蓄電池の容量(蓄電容量)は、1kWの機器を1時間稼働させることができる電力量を指し、「kWh(キロワットアワー)」で表されます。
家庭用蓄電池の場合は蓄電容量10kWh前後が主流ですが、産業用蓄電池では10kWhから500kWhを超えるタイプまで幅広く存在するため、工場や倉庫等の用途に応じて選びましょう。
なお、蓄電容量の目安は太陽光発電システムの出力に対して0.5~2倍が一般的で、夜間の電力需要が多い工場では1.0~2.0倍の容量が求められます。
事業所の規模や電力使用量等をふまえて、最適な容量を選択しましょう。
蓄電池の容量の決め方
企業の状況ごとに適した蓄電容量は、以下の方法で決めましょう。
- ●太陽光発電の余剰電力から算出する方法
- ●緊急時に必要な電力量から算出する方法
それぞれ解説します。
太陽光発電の余剰電力から算出する方法
太陽光発電は主に日中に発電を行いますが、発電量が事業所の電力使用量を上回ると余剰電力が生じます。
蓄電池を導入する目的が余剰電力の有効活用なら、まずは年間の発電量と電力使用量から年間余剰電力量を算出しましょう。
例えば、太陽光発電の年間発電量は、機器の性能や設置環境、天候等に影響を受けますが、設置容量1kWあたり年間約1,000kWhです※。
仮に、産業用太陽光発電として設置容量が100kWのシステムを設置した場合、年間発電量は10万kWhが目安になります。

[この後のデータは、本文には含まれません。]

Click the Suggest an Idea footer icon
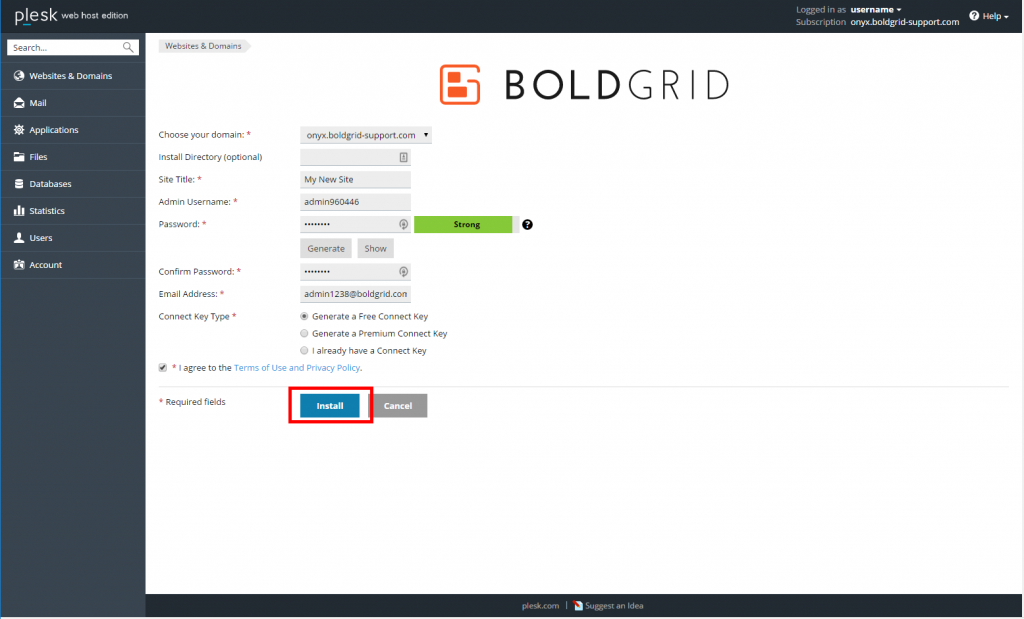1024x619 pixels. 578,606
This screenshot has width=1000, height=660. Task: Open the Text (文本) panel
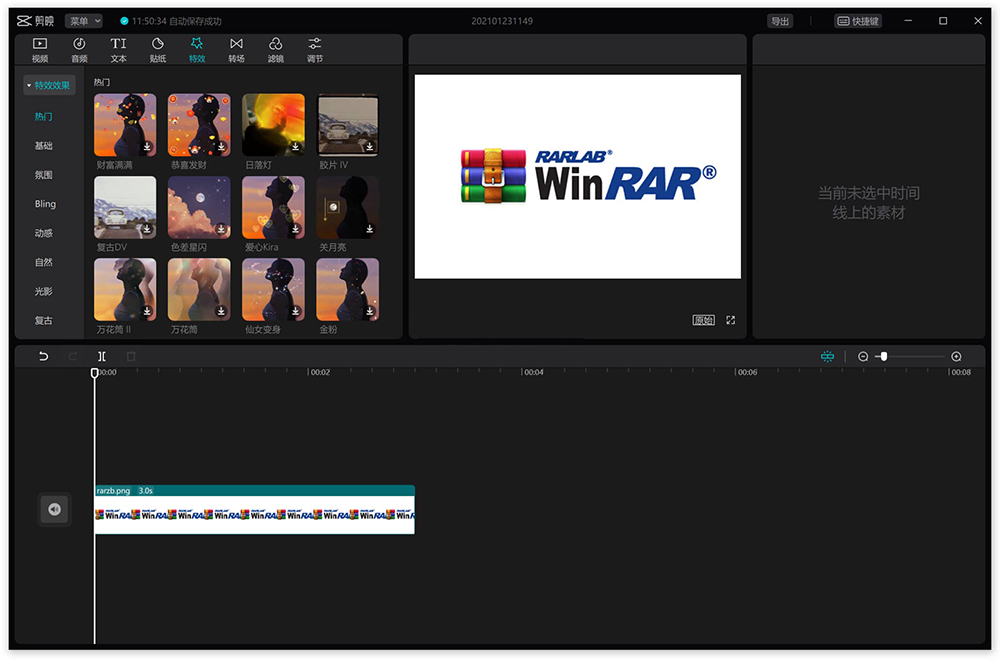(118, 49)
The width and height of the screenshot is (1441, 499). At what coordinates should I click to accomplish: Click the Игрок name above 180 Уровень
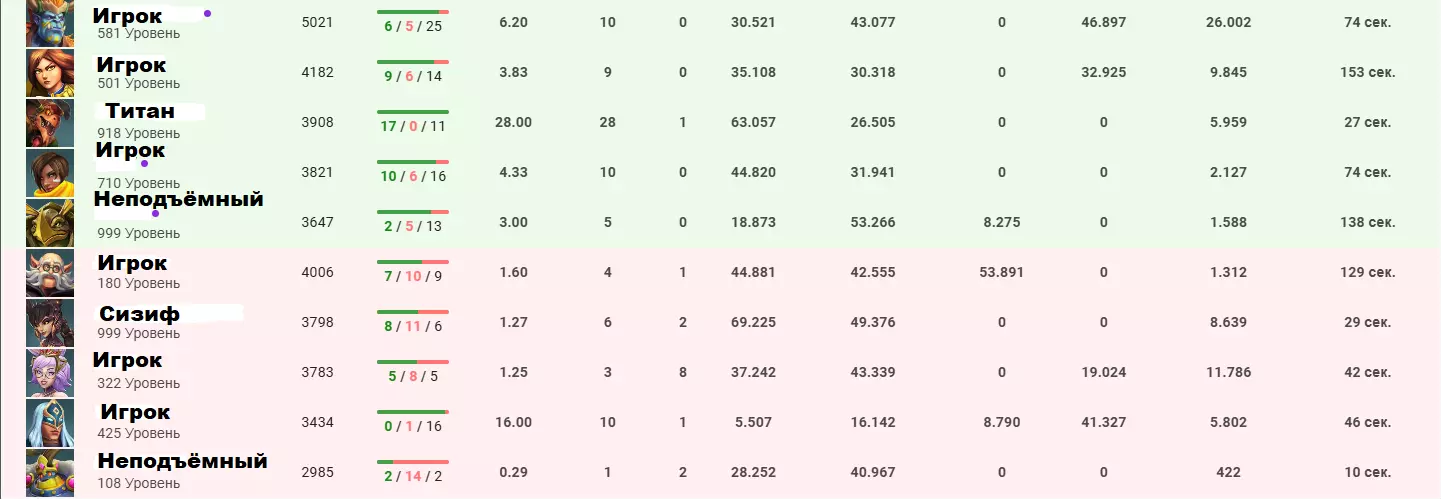132,263
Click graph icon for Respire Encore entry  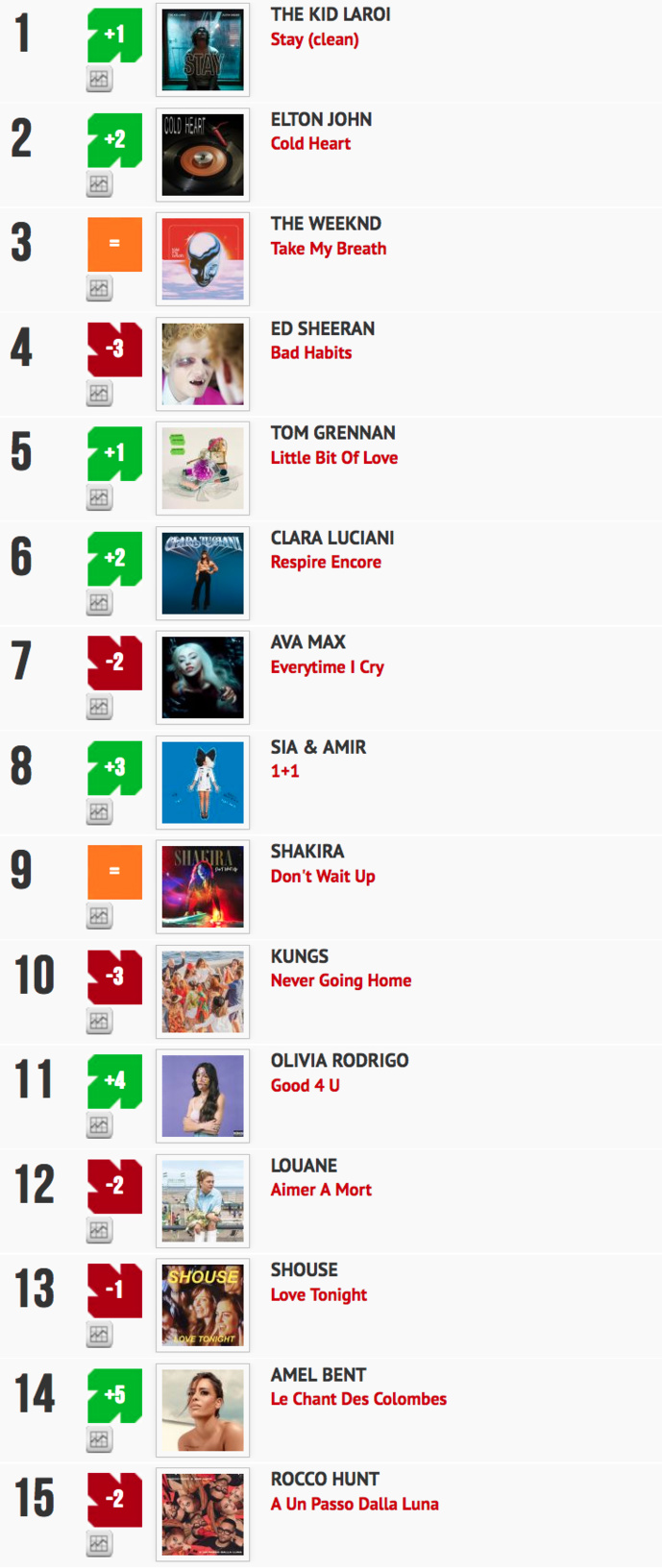[99, 603]
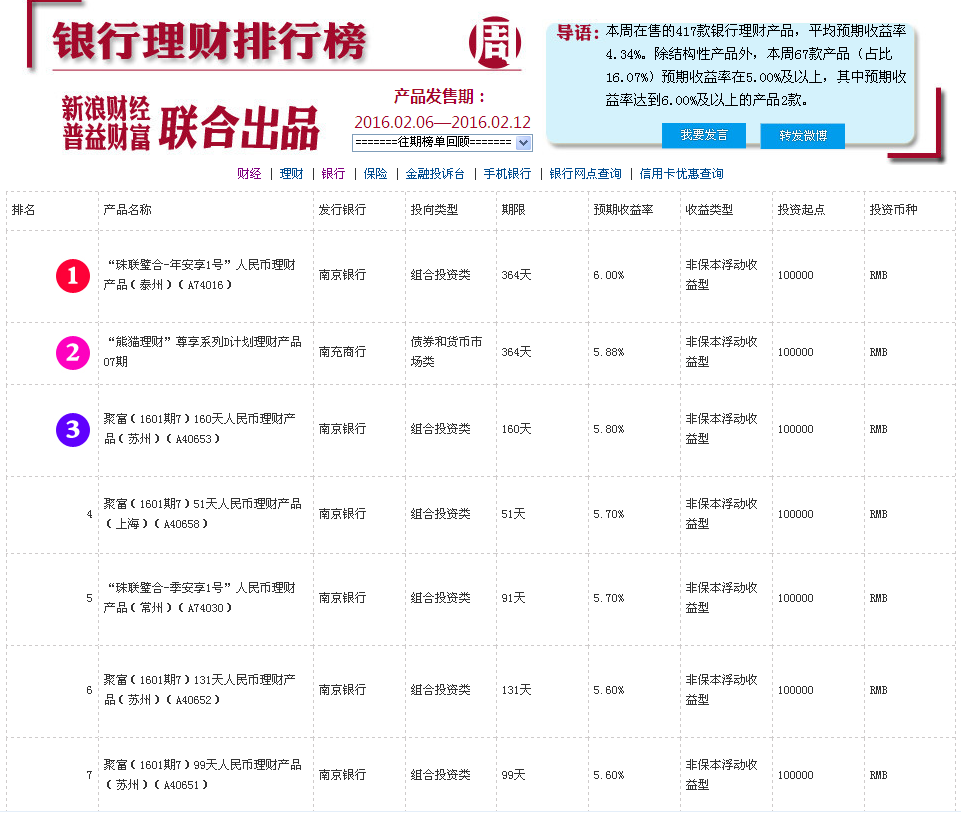Open the "能猫理财" 尊享系列D计划 product entry

point(203,351)
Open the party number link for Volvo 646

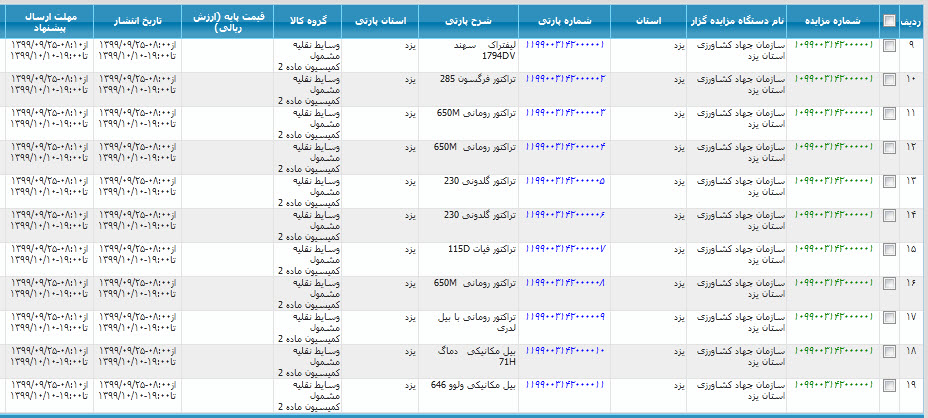(565, 385)
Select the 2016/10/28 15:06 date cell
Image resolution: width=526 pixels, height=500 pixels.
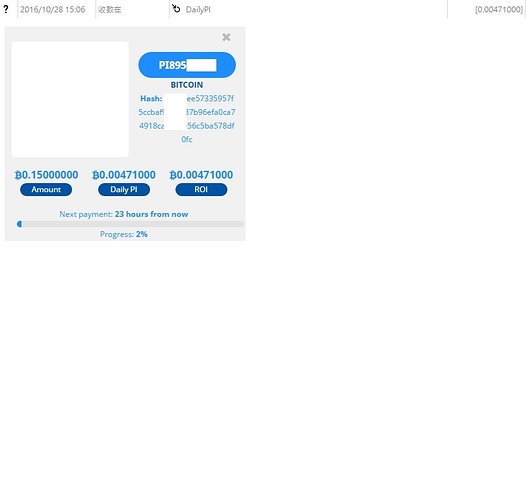53,9
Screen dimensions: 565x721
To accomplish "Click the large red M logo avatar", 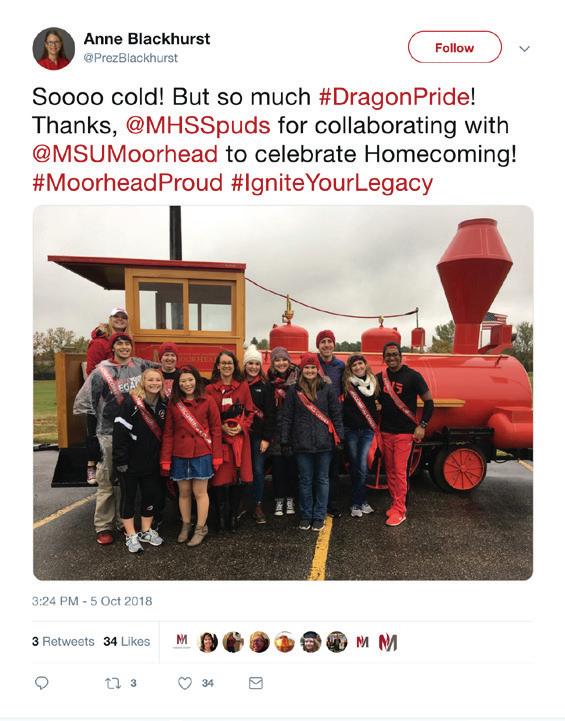I will click(x=388, y=642).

年間発電量が10万kWhで、年間電力使用量が7万kWhであれば、余剰分の3万kWhを蓄電可能な蓄電池を選ぶと良いでしょう。
正確な発電量や電力使用量、蓄電容量を求めるには、実際の運用に即したシミュレーションを行う必要がありますが、余剰電力を有効活用したい場合は、太陽光発電の余剰電力から算出してください。
- ※太陽電池を水平に対して30度傾け、真南に向けて設置した場合の計算例です。地域や太陽電池の方位、傾斜角度により年間発電量が変わります。
緊急時に必要な電力量から算出する方法
太陽光発電は日中しか発電できないため、夜間や災害時に電力を確保するには蓄電池の活用が不可欠です。
24時間稼働の工場や、停電時にも一定の業務を継続したい施設では、BCP(事業継続計画)対策として蓄電池が重要な役割を果たします。
そのため、蓄電池を設置する目的が緊急時の電力確保なら、「どの機器を何時間稼働させたいか」に基づき必要な電力量を算出し、蓄電容量を設定する方法が効果的です。
例えば、10kWの設備を3時間動かしたい場合、少なくとも30kWhの蓄電容量が必要です。
緊急時のシナリオを想定しながら蓄電容量を決定すれば、停電時でも安定した電力供給を確保できます。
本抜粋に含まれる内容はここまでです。